Porque vieram falar comigo, como se eu soubesse de alguma coisa? Pelo menos obtive informações, nem sei porque eles responderiam ao que fosse.

Deveria ter ficado calada? Não, o Kiell já me fez o suficiente, e eu não fiz nada de mal, só contei como cheguei aqui, não achei que fosse algo de importante.

Pelos vistos para eles é, e muito. A reação dos dois não foi comum, eles perceberam algo que eu não apanhei, e odiaram. Irão fazer-lhe mal pelo que disse?
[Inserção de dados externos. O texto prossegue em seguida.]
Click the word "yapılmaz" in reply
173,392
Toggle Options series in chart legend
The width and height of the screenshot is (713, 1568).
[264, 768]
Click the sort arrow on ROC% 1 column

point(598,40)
A esta altura já deve ter fugido para longe com a mulher, já deve estar nas suas terras, feliz, sem qualquer arrependimento de ter entregado quatro pessoas à morte.

Ele sabia para que íamos ser usados, fê-lo na mesma. Sabia que íamos ser escravos, objetos com um único uso, dar a vida.

Vestiu-nos, alimentou-nos, protegeu-nos, e depois cravou a faca.

Perco a minha chance de dormir durante o dia quando ouço movimento do outro lado da porta.

É agora, vai começar.

A matança vai ter o seu início e eu vou ser a primeira.

Como esperava, atrás daquelas portas não são os irmãos, nem um Kiell arrependido, nem mesmo um Helian livre e em fuga. Os guardas entram pela cela na minha direção, com um puxão, um de cada lado, arrastam-me para fora.

É estranho ver aquele corredor novamente, ver além daquela jaula. Parece que se passaram meses, a luz incomoda-me, até as pernas parecem fracas, esquecidas de como fazer o seu trabalho.

Fazem o caminho para o grande salão, para onde pensava que me levariam, se o Rei é o único que cria os portais, se alguém vai passar por eles comigo, ele tem que estar presente. Recordo-me do trajeto, fiz por decorá-lo, sabendo que ia ficar ali fechada.

La está a fila de mulheres de um lado e do outro da porta, e o segurança no centro, à minha espera.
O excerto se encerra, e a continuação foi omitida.